From the Guidelines
Treatment of hepatitis C during pregnancy should be deferred until after delivery, unless in a clinical trial setting, due to limited safety data on direct-acting antivirals (DAAs) in pregnant women 1. The current approach to managing hepatitis C in pregnancy involves careful monitoring rather than immediate antiviral therapy. According to the Society for Maternal-Fetal Medicine, DAA regimens should only be initiated in the setting of a clinical trial during pregnancy, and people who become pregnant while taking a DAA should be counseled in a shared decision-making framework about the risks and benefits of continuation 1. Key aspects of care include:
- Screening all pregnant patients for HCV by testing for anti-HCV antibodies in every pregnancy, as recommended by the Society for Maternal-Fetal Medicine 1
- Vaccination against HAV and HBV (if not immune) for patients with HCV, to prevent coinfection and its complications 1
- Avoiding internal fetal monitors and early artificial rupture of membranes when managing labor in patients with HCV, unless necessary in the course of management 1
- Breastfeeding is considered safe for mothers with hepatitis C, as the virus is not transmitted through breast milk, unless nipples are cracked or bleeding 1 Referral to a hepatologist or infectious disease specialist during pregnancy for patients with HCV may be considered to expedite therapy after pregnancy. Postpartum treatment options can then be discussed, taking into account the viral genotype and presence of cirrhosis.
From the Research
Treatment of Hepatitis C in Pregnancy
- Hepatitis C virus (HCV) infection is a significant concern in pregnancy, with an estimated 1-2.5% of pregnant women in the United States infected with the virus 2, 3.
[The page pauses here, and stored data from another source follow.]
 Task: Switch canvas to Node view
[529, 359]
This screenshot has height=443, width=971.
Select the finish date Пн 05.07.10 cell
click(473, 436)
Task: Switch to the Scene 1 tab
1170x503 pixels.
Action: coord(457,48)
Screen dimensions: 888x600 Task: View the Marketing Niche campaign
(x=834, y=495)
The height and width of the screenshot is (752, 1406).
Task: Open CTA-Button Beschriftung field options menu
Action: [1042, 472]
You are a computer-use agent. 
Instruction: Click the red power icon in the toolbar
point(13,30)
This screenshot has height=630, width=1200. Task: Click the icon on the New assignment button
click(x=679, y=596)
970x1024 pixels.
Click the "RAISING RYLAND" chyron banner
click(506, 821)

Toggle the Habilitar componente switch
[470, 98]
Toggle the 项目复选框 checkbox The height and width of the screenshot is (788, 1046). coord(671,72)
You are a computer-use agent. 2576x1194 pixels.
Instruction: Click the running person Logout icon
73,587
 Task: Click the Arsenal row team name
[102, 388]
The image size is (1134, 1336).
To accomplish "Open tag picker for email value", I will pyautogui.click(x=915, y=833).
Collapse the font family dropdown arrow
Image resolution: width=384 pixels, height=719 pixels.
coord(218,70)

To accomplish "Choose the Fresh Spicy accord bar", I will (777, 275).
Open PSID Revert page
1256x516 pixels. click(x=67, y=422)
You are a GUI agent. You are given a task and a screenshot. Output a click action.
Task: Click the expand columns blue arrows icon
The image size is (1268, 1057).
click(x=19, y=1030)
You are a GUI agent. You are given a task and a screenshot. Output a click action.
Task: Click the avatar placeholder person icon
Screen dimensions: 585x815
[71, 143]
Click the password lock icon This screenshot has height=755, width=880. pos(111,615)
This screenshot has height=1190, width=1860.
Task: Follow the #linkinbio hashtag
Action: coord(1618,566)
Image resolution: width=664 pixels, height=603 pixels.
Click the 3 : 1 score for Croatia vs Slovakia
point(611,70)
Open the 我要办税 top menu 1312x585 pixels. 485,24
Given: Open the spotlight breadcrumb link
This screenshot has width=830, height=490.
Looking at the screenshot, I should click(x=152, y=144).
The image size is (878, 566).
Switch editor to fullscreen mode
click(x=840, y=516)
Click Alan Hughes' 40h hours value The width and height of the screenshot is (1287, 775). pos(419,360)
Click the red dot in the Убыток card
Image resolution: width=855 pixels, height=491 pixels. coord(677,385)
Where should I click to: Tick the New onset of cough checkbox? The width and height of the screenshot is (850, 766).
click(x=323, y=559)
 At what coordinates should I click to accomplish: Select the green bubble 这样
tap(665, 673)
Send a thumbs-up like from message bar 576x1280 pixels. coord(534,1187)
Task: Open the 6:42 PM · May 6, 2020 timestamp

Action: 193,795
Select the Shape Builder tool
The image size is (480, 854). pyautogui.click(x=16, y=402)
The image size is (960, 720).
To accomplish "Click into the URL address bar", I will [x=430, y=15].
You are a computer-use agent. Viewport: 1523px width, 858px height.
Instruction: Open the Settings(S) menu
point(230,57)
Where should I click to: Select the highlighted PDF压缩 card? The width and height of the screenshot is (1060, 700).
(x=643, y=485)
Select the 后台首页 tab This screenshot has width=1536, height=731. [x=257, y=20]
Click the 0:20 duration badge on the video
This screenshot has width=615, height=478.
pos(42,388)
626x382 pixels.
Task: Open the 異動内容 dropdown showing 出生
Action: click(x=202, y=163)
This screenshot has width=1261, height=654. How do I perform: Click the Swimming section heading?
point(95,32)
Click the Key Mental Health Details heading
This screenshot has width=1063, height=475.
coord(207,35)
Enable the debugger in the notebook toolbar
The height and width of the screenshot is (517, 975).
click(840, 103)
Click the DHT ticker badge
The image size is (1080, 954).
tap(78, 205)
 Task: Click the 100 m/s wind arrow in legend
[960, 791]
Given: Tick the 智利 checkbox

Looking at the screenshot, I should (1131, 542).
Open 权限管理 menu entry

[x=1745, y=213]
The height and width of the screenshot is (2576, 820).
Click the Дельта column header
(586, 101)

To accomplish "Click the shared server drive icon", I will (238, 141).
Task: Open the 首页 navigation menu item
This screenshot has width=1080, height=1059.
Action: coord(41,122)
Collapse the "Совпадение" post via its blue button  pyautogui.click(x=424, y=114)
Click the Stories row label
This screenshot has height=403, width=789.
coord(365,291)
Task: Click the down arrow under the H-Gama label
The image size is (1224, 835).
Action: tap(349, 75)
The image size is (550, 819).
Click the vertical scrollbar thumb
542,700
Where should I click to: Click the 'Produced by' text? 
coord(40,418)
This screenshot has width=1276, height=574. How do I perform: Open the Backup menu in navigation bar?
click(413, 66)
- The risk of mother-to-infant transmission of HCV is approximately 5-6% 2, 3.
- Pregnancy appears to have a beneficial effect on the course of maternal chronic HCV infection, but it is associated with an increased risk of adverse fetal outcomes, including fetal growth restriction and low birth weight 3, 4.
Screening and Management
- The Society for Maternal-Fetal Medicine recommends screening women who are at increased risk for HCV infection by testing for anti-HCV antibodies at their first prenatal visit 2.
- HCV-positive pregnant women should be screened for other sexually transmitted diseases, including HIV, syphilis, gonorrhea, chlamydia, and hepatitis B virus 2.
- Patients with HCV, including pregnant women, should be counseled to abstain from alcohol 2.
Treatment
- Direct-acting antiviral regimens are not currently approved for use in pregnancy, and treatment should be deferred to the postpartum period 2, 4.
- There are currently no approved treatment regimens for HCV in pregnancy, but universal screening and antepartum therapy may be considered in the future 5.
- The current preferred treatment for patients with HCV outside of pregnancy is combination therapy consisting of pegylated interferon alfa and ribavirin (RBV) for 24-48 weeks 6.
Delivery and Breastfeeding
- Altering the mode of delivery does not reduce mother-to-child transmission of HCV, and cesarean delivery should not be performed solely for the indication of HCV 2, 4.
- Breastfeeding has not been demonstrated to be a risk for mother-to-child transmission, and avoidance of breastfeeding is not recommended 2, 4.